> _What is expected_
Please copy the data from its start through the line containing "center [27, 65].", substituting "screen capture" for "screenshot" and leaving everything else unchanged. Omit the pictures.

Screen-element location data
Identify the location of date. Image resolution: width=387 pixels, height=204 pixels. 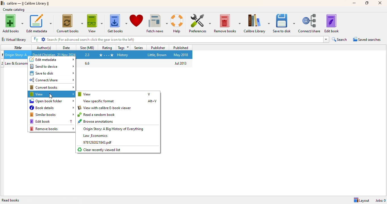
(67, 48).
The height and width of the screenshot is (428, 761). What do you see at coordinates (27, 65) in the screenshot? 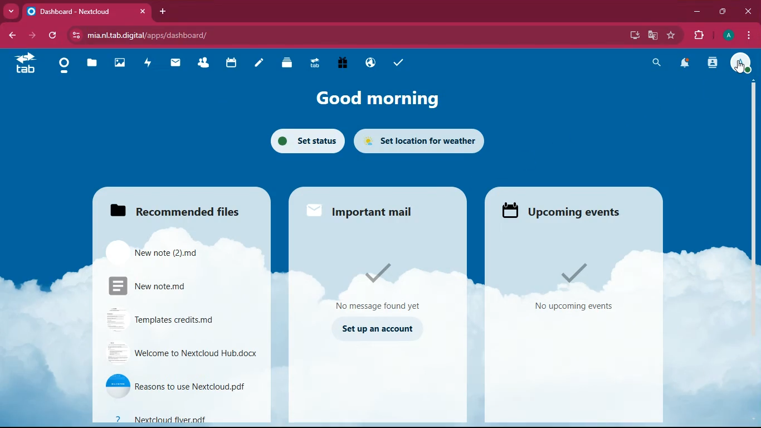
I see `tab` at bounding box center [27, 65].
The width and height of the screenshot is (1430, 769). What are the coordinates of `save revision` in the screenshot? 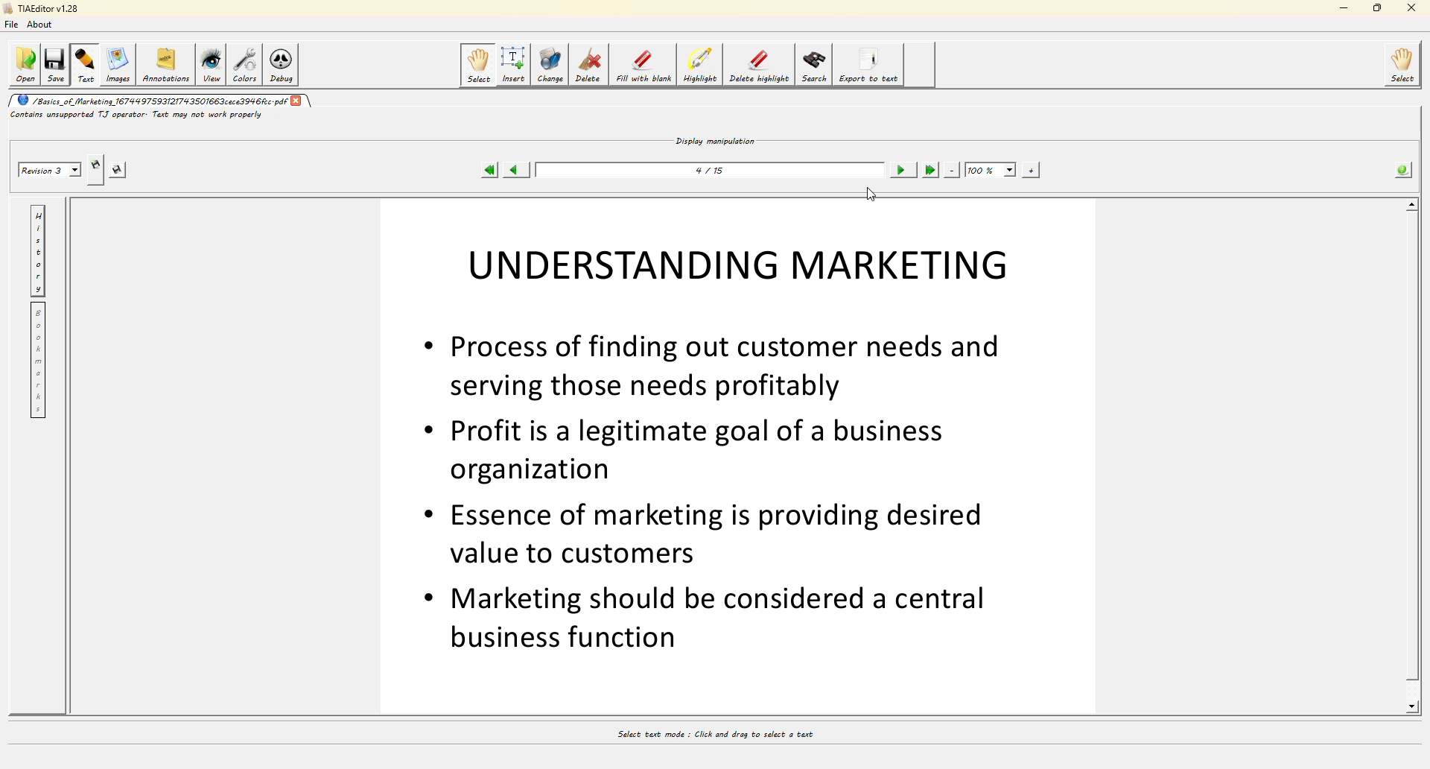 It's located at (119, 170).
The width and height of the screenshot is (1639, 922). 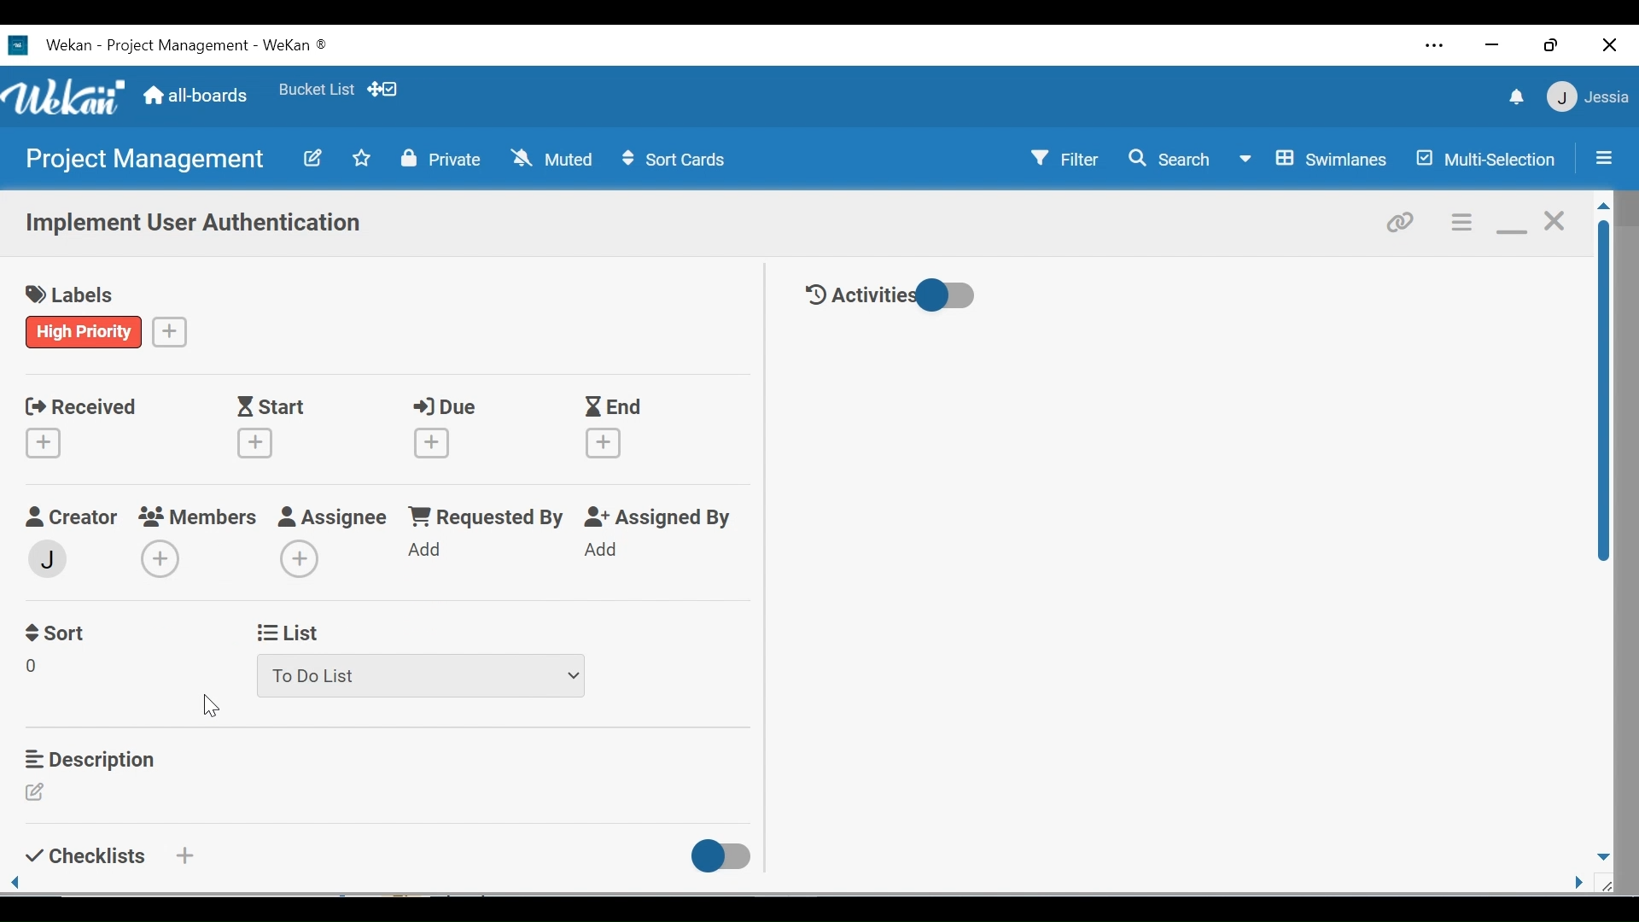 What do you see at coordinates (614, 428) in the screenshot?
I see `X End` at bounding box center [614, 428].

> _Correct result_
Identify the location of date. Image resolution: width=387 pixels, height=204 pixels. 
(67, 48).
The height and width of the screen capture is (428, 761). What do you see at coordinates (27, 65) in the screen capture? 
I see `tab` at bounding box center [27, 65].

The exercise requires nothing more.